• [ABOUT THIS EXERCISE]:
The records must be retyped exactly, with no pictures included.

╭─ AVAILABLE RECORDS

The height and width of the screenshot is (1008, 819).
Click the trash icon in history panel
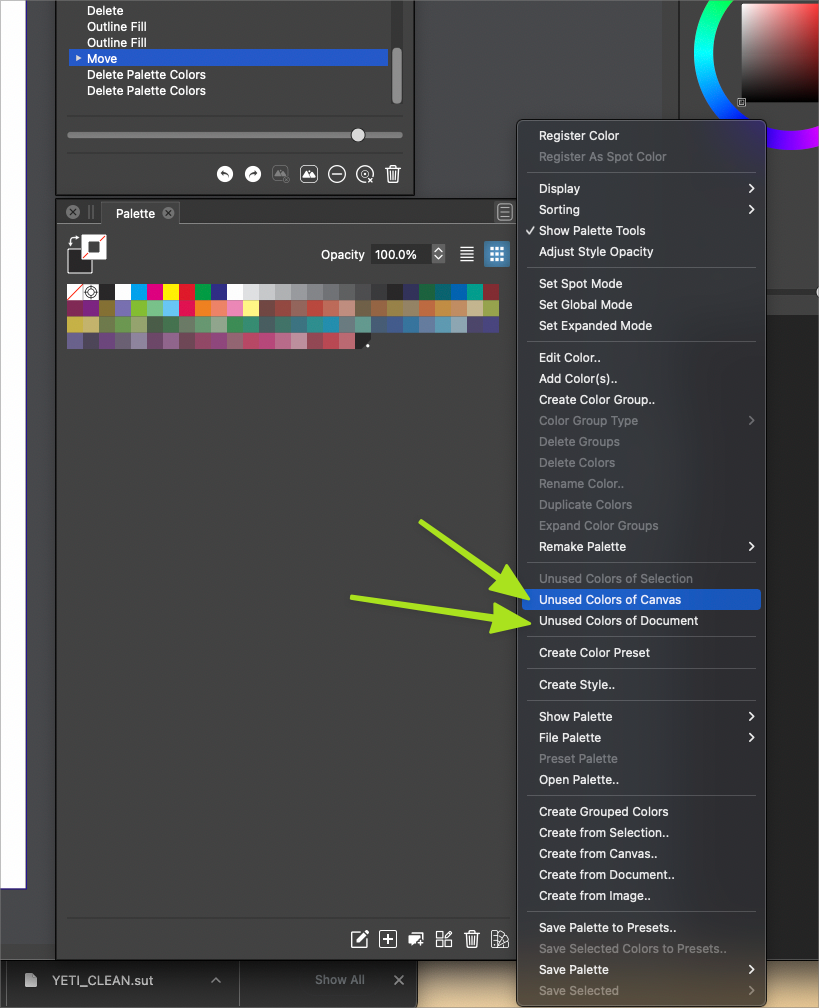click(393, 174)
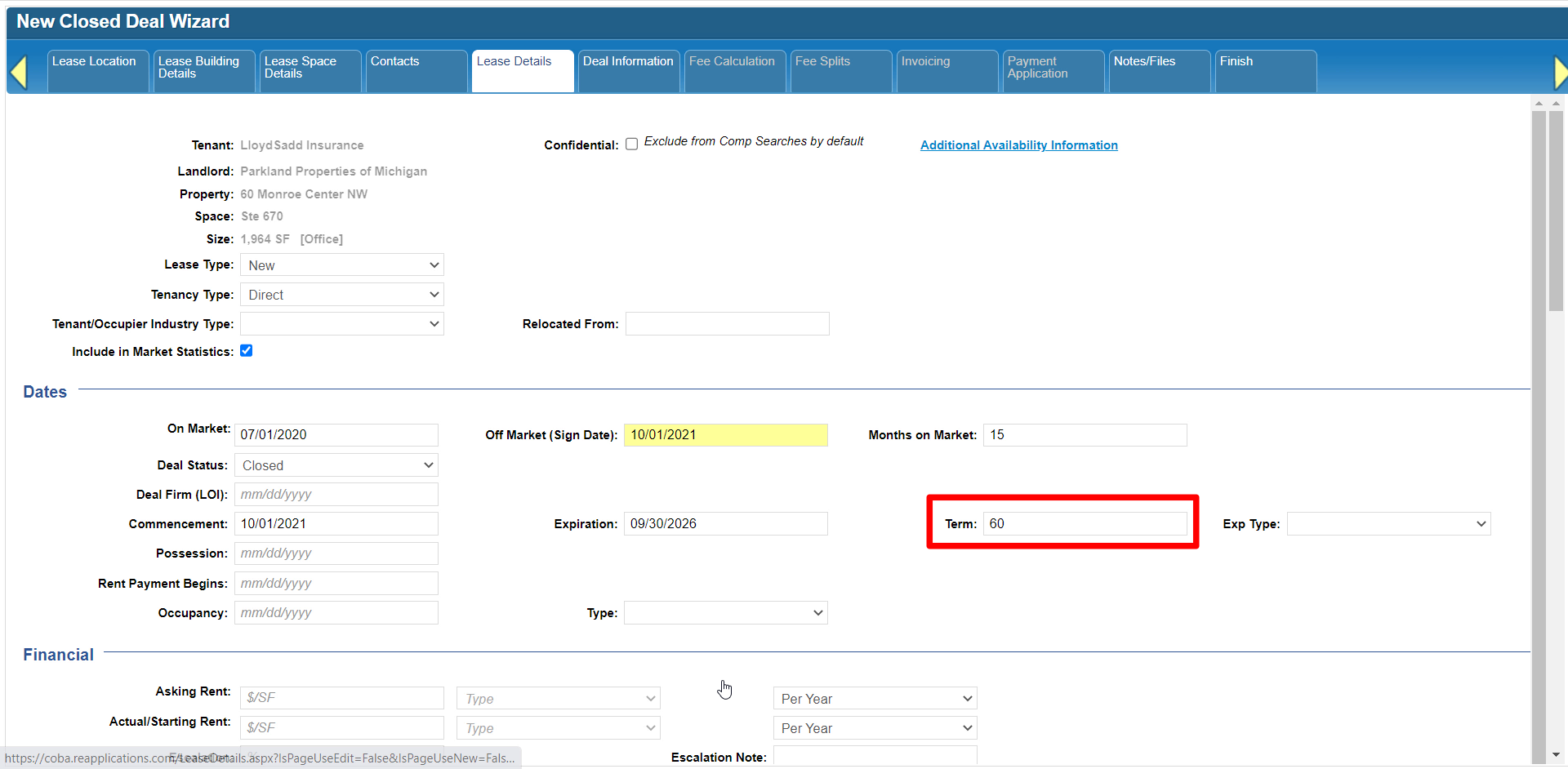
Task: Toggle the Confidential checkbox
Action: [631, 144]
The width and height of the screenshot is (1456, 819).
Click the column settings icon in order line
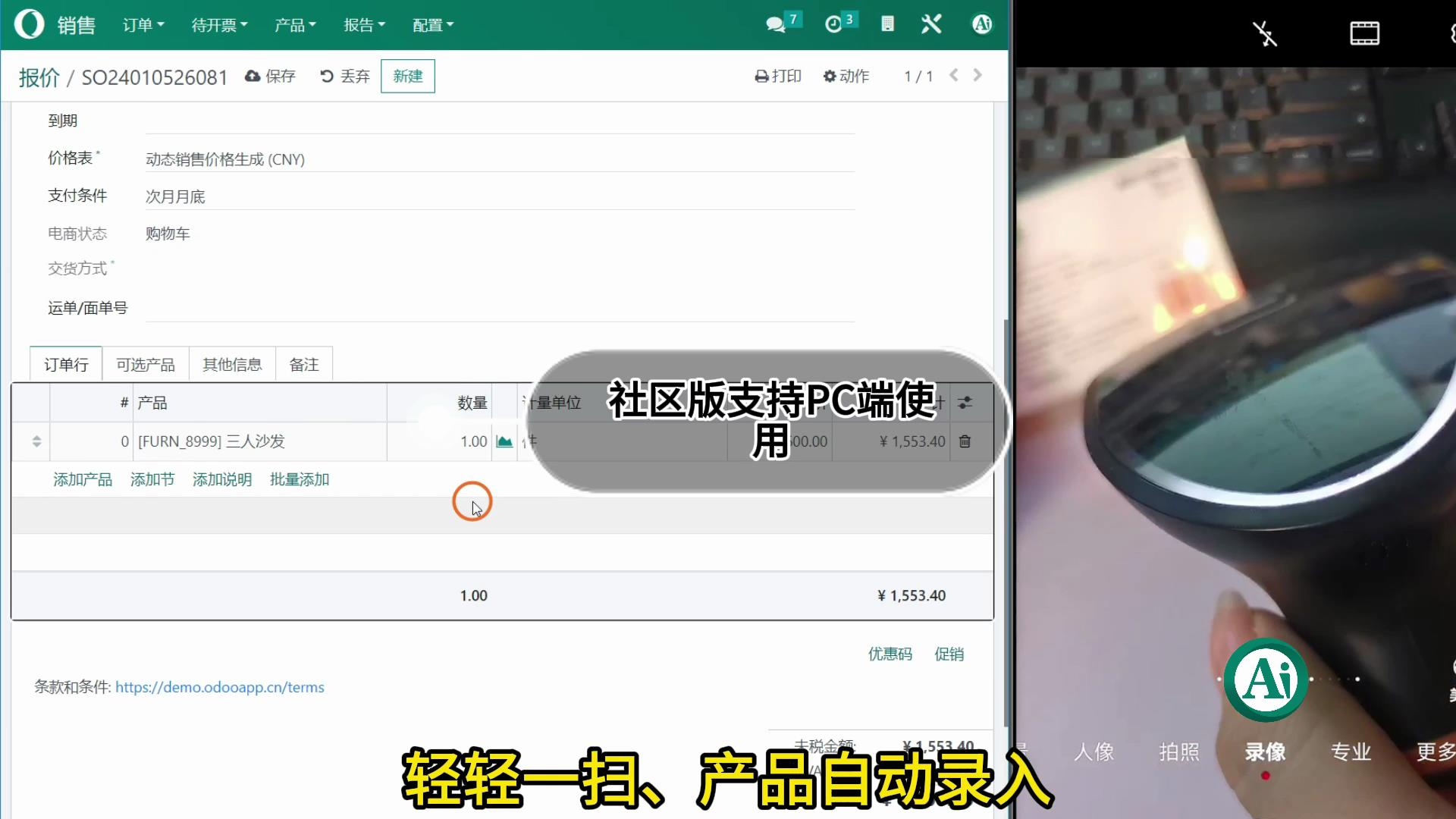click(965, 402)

╰─

• [EXERCISE ANSWER]:
The height and width of the screenshot is (1008, 819).
Click the trash icon in history panel
click(393, 174)
Task: Toggle the Confidential checkbox
Action: [631, 144]
The width and height of the screenshot is (1456, 819).
Click the column settings icon in order line
click(965, 402)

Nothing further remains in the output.